● **TEXT PASSAGE**
--------
The third game of the Series was delayed for an hour and 31 minutes because of rain.[19] Country music star Tim McGraw, son of Phillies reliever Tug McGraw, spread his father's ashes on the pitching mound of Citizens Bank Park, prior to the game's start. The Phillies scored in the bottom of the first inning after Jimmy Rollins led off with a single and eventually scored when Chase Utley grounded out. In the next half inning, Tampa Bay's Carl Crawford doubled, stole third base and scored on a Gabe Gross sacrifice fly to center field. Carlos Ruiz gave the Phillies their second lead of the night when he hit a solo home run in the bottom of the second inning. Starting pitchers Matt Garza and Jamie Moyer pitched six and 6⅓ innings respectively. The 2–1 score remained unchanged until the sixth inning when Chase Utley and Ryan Howard hit the 14th back-to-back home runs in World Series history.[20] Crawford scored his second run of the game in the top of the seventh inning when he was batted in by Gross again. Dioner Navarro continued the rally by scoring on a Jason Bartlett ground out—bringing the score to 4–3. In the top of the eighth inning, B.J. Upton led off with a single, stole second and third, and scored on a throwing error to tie the game. Eric Bruntlett was hit by a pitch leading off the bottom of the ninth, moved to second on a wild pitch and to third on a throwing error. Tampa Bay intentionally walked the next two batters to load the bases, and brought in Ben Zobrist from right field to play as a fifth infielder behind second base. However, Bruntlett scored the winning run on Ruiz's 45-foot infield single, the first walkoff infield single in World Series history, giving the Phillies a 2–1 lead in the series.[21]

Game 4

Sunday, October 26, 2008 at Citizens Bank Park in Philadelphia, Pennsylvania

Team 1 2 3 4 5 6 7 8 9 R H E
Tampa Bay 0 0 0 1 1 0 0 0 0 2 5 2
Philadelphia 1 0 1 3 1 0 0 4 x 10 12 1

WP: Joe Blanton (1–0)  LP: Andy Sonnanstine (0–1)  
HRs:  TB – Carl Crawford (2), Eric Hinske (1)  PHI – Ryan Howard 2 (3), Joe Blanton (1), Jayson Werth (1)

Philadelphia took a 1–0 lead in the bottom of the first inning, as Jimmy Rollins led off with a double and scored when Pat Burrell later walked with the bases loaded. The Phillies doubled their lead in the third inning when Chase Utley reached base on a fielding error and scored on Pedro Feliz's single. The Rays scored their first run when Carl Crawford hit a solo home run in the top of the fourth inning. Ryan Howard's three-run home run in the bottom of the inning brought the score to 5–1. Tampa Bay's Eric Hinske hit a pinch-hit home run to bring the Rays within three runs, but Phillies pitcher Joe Blanton responded with a home run of his own to re-extend the lead to four; it was the first time a pitcher hit a home run since Ken Holtzman in the fourth game of the 1974 Fall Classic.[22] Blanton pitched six innings, giving up two runs on four hits to acquire his first win of the Series. Jayson Werth hit a two-run home run in the eighth inning—the Phillies third of the game—to bring the score to 8–2. Later in the inning Ryan Howard's second home run, and fifth RBI, increased the Phillies lead to eight runs. Philadelphia's four relief pitchers combined for three shutout innings, giving up one hit.[23] Due to the late completion of the previous game, Games 3 and 4 each ended on the same calendar day.
--------
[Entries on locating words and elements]
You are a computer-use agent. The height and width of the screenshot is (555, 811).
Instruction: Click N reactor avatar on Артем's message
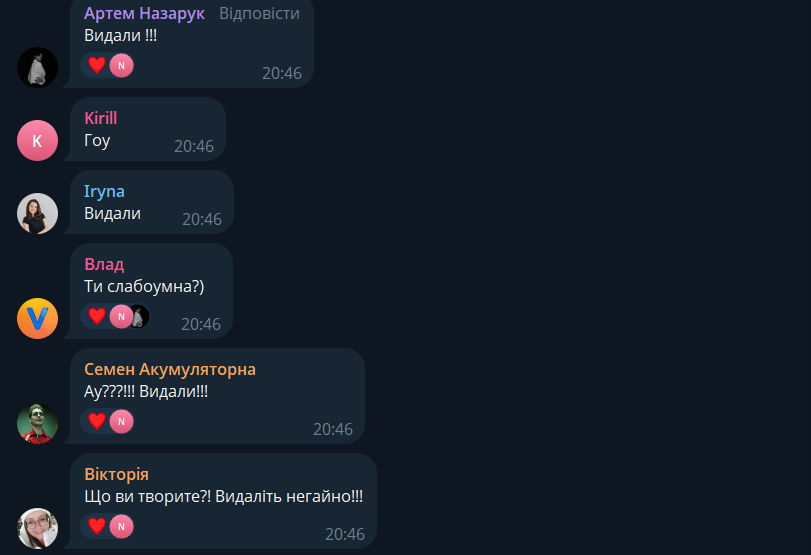[122, 65]
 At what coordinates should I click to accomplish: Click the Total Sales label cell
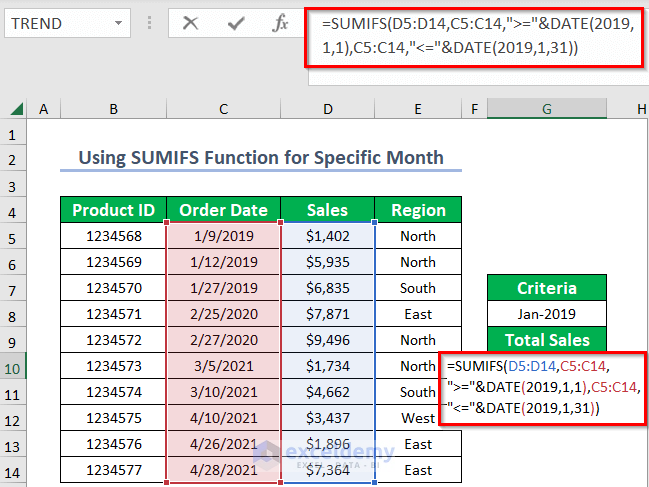(547, 340)
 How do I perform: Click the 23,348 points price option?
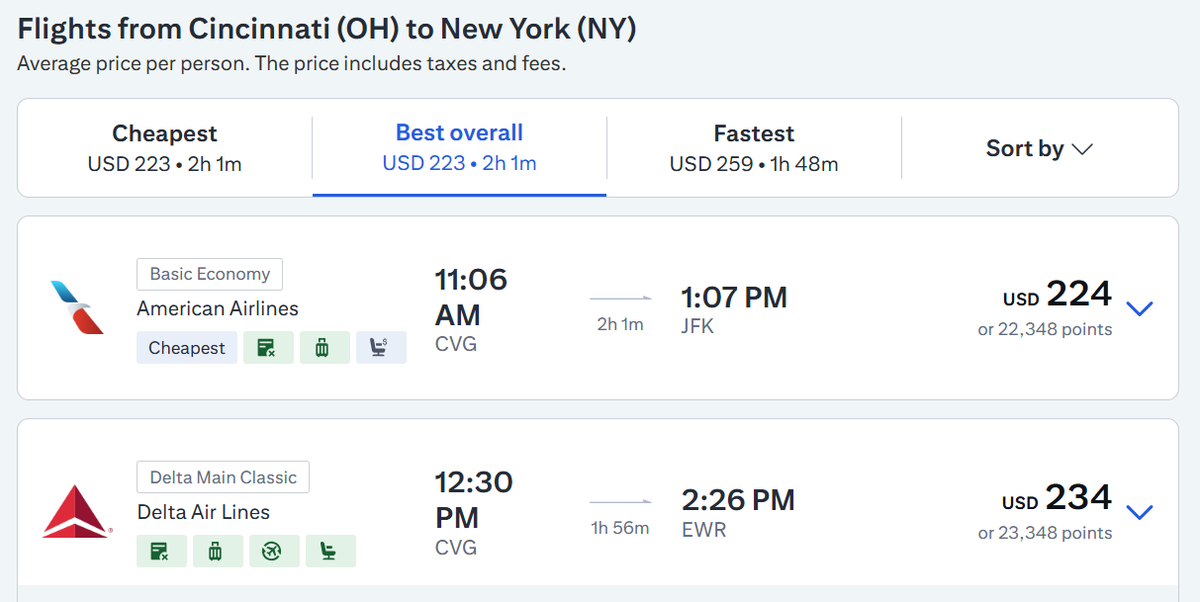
--------
● **SET PROBLEM 1**
In the World Series game recap, which Tampa Bay player hit a pinch-hit home run in Game 4?
● **SET PROBLEM 2**
Extend the World Series game recap past its final sentence.
These entries are separate material, unrelated to the World Series game recap.

● **EXPECTED OUTPUT 1**
Eric Hinske.

● **EXPECTED OUTPUT 2**
Game 5

Tampa Bay third baseman Evan Longoria, pictured during the 2008 regular season, got his first hit in Game 5.

Monday, October 27, 2008 (started) and Wednesday, October 29 (completed) at Citizens Bank Park in Philadelphia, Pennsylvania

Team 1 2 3 4 5 6 7 8 9 R H E
Tampa Bay 0 0 0 1 0 1 1 0 0 3 10 0
Philadelphia 2 0 0 0 0 1 1 0 x 4 8 1

WP: J.C. Romero (2–0)  LP: J.P. Howell (0–2)  SV: Brad Lidge (2)  
HRs:  TB – Rocco Baldelli (1)

Philadelphia scored in the first inning for the third consecutive game, taking a 2–0 lead when Shane Victorino batted in Jayson Werth and Chase Utley. Tampa Bay cut the lead in half in the fourth inning; Carlos Peña doubled and was batted in on Evan Longoria's single, both players' first hits of the Series. The Rays then tied the game in the sixth inning when B. J. Upton scored from second base on a Peña single.[24] The game was suspended after the top of the sixth inning due to rain, making it the first game in World Series history not to be played through to completion or declared a tie.[25]

After the game was suspended, umpiring crew chief Tim Tschida told reporters that he and his crew ordered the players off the field because the wind and rain threatened to make the game "comical."[26] Chase Utley agreed, saying that by the middle of the sixth inning, "the infield was basically underwater."[26] Rain continued to fall in Philadelphia on Tuesday, further postponing the game to Wednesday, October 29.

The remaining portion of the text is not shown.